EXERCISE GOAL
All lines from the one holding "1350x538 pixels." through the last line of the entries below must be transcribed exactly, and no others. Pictures do not go in.
_ _ _ _
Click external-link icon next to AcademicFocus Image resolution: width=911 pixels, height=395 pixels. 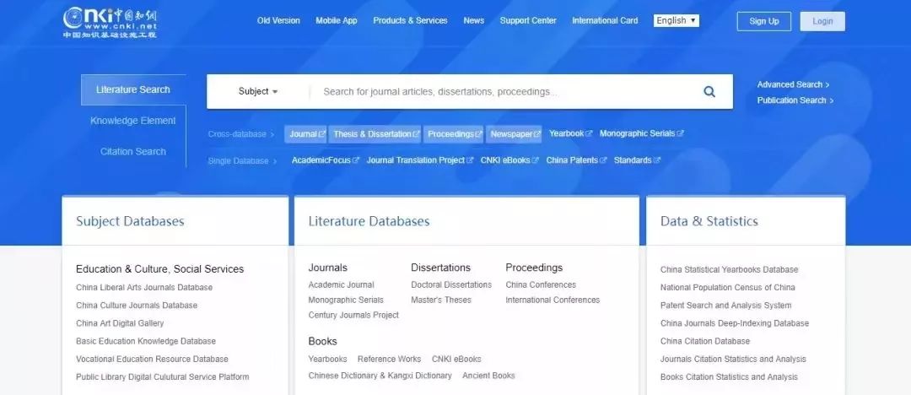coord(356,160)
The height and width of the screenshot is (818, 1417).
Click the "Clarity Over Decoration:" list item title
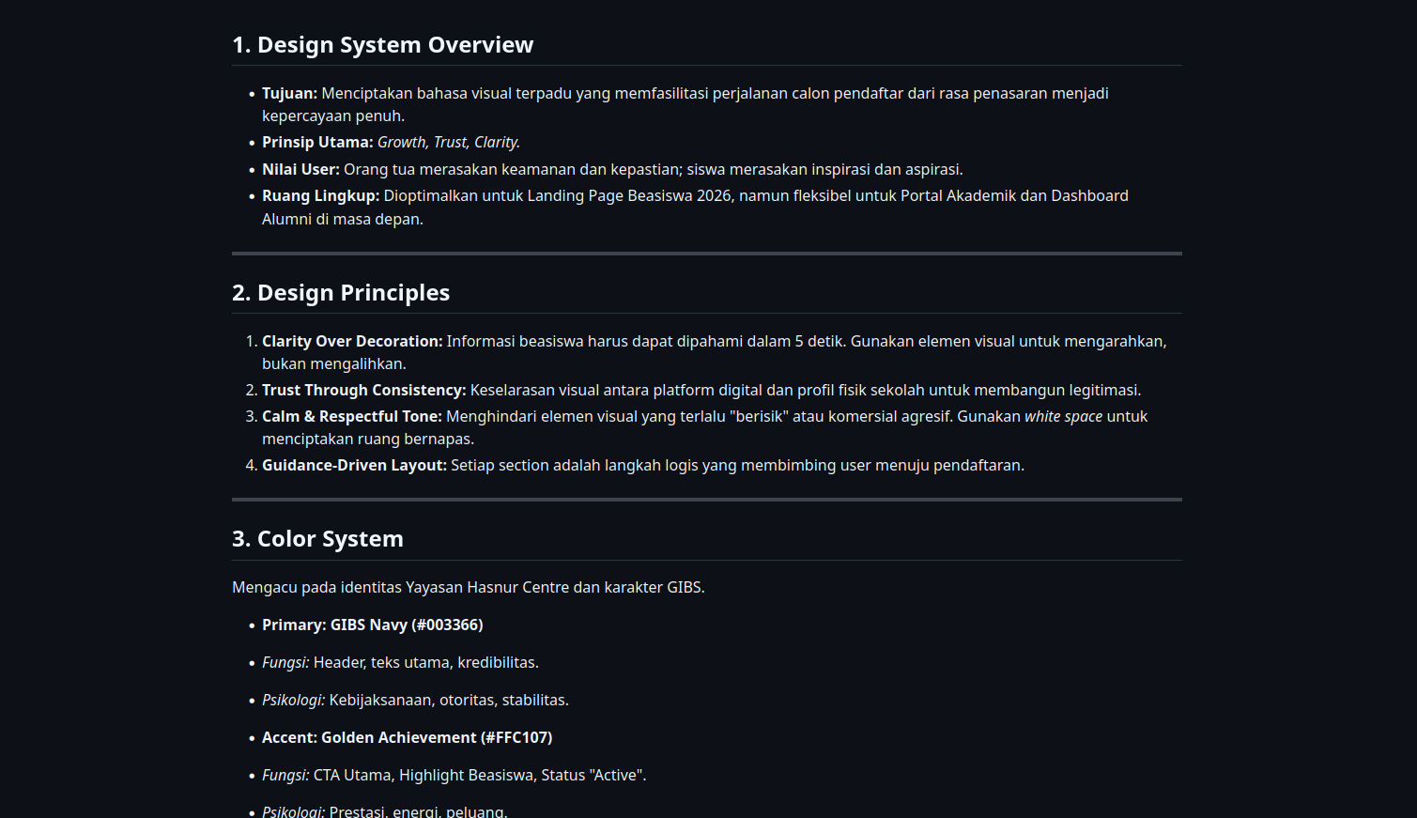352,342
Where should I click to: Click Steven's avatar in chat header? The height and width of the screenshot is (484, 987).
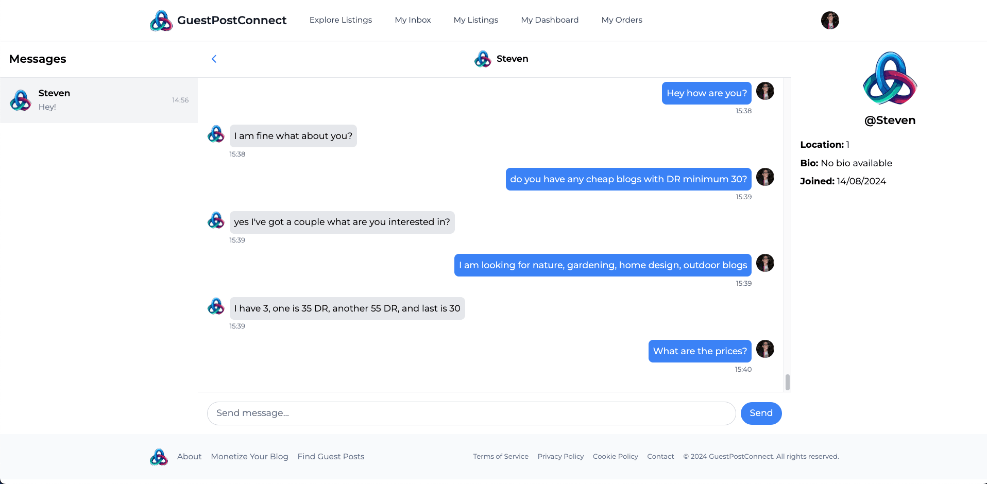pos(483,59)
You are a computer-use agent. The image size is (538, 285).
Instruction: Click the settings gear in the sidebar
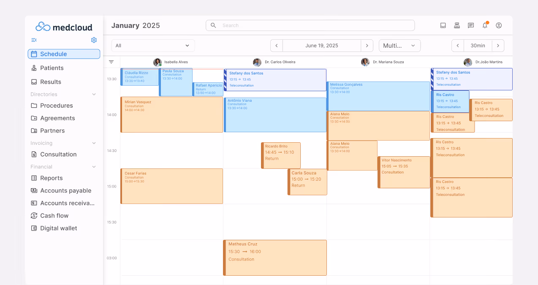coord(94,40)
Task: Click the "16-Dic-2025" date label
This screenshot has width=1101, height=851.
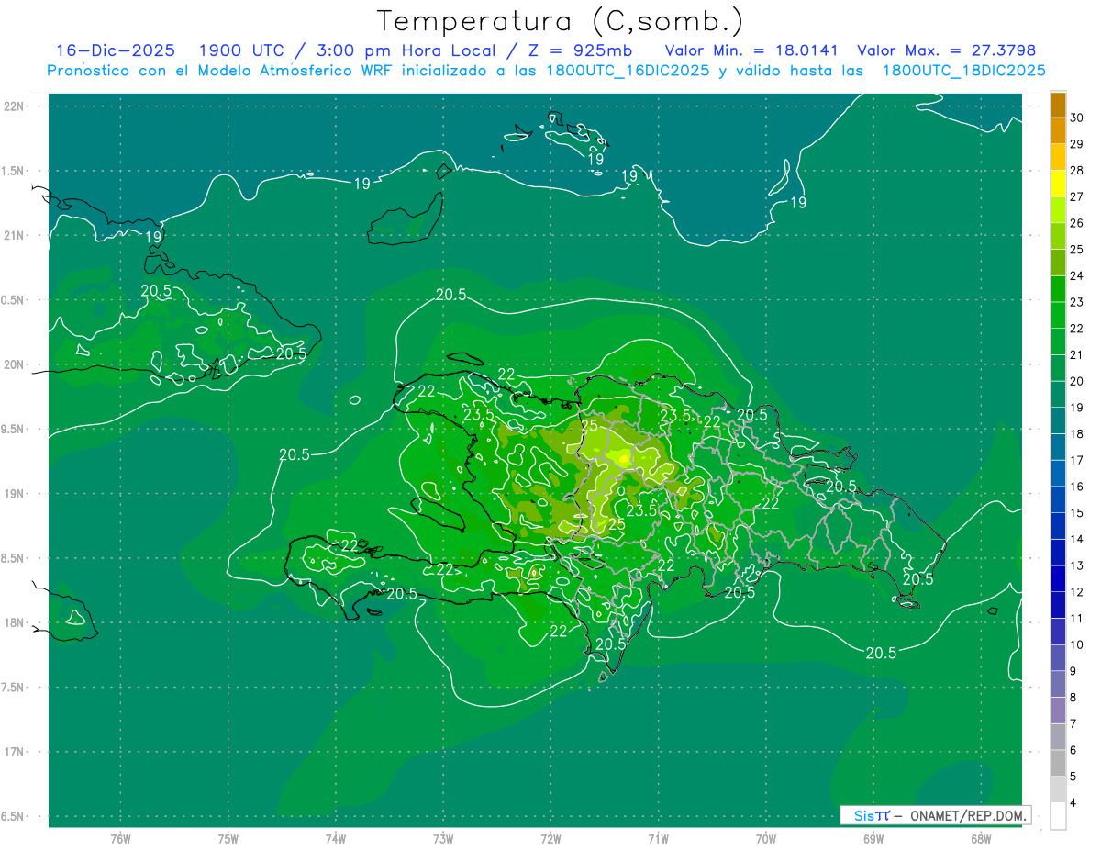Action: [116, 50]
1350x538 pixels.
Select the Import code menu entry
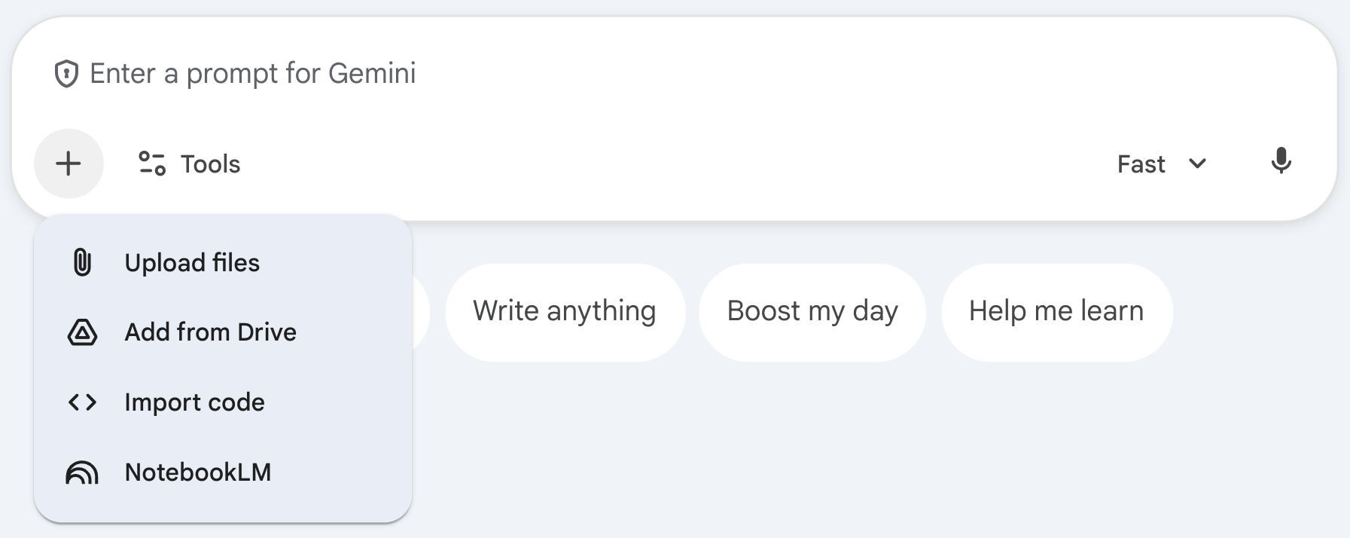click(194, 402)
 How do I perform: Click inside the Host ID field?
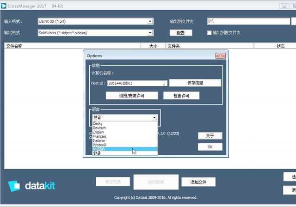[134, 84]

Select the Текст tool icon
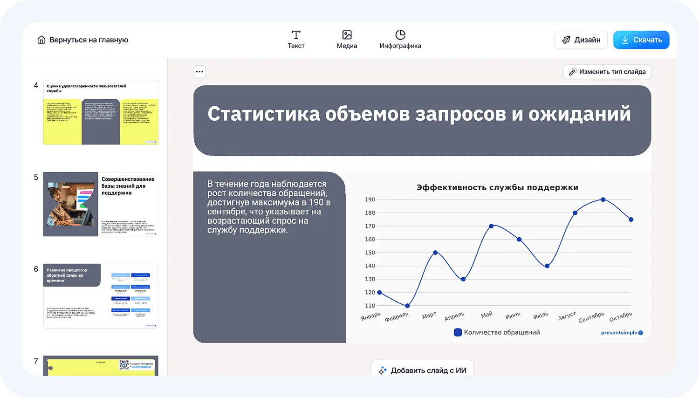[296, 35]
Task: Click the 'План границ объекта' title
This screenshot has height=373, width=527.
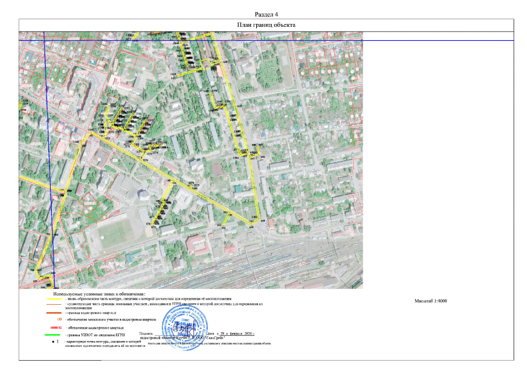Action: click(x=266, y=25)
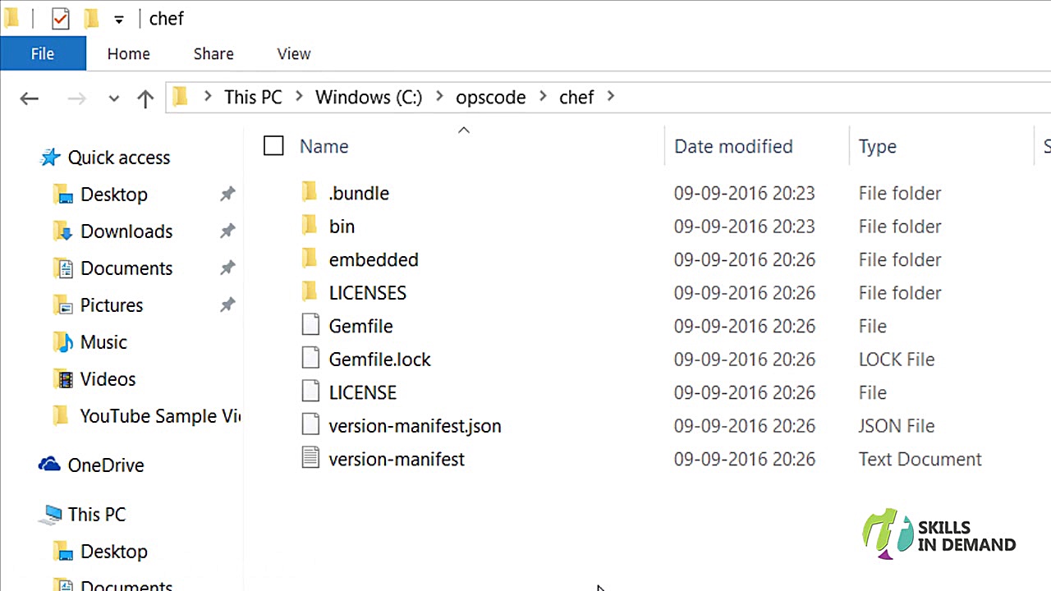
Task: Click the new folder icon in title bar
Action: tap(91, 18)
_ _ _ _
TASK OUTPUT
1350x538 pixels.
Select the Import code menu entry
click(194, 402)
 How do I perform: Click inside the Host ID field?
[134, 84]

Select the Текст tool icon
[296, 35]
Task: Click the 'План границ объекта' title
This screenshot has height=373, width=527.
Action: click(x=266, y=25)
Task: Click the new folder icon in title bar
Action: tap(91, 18)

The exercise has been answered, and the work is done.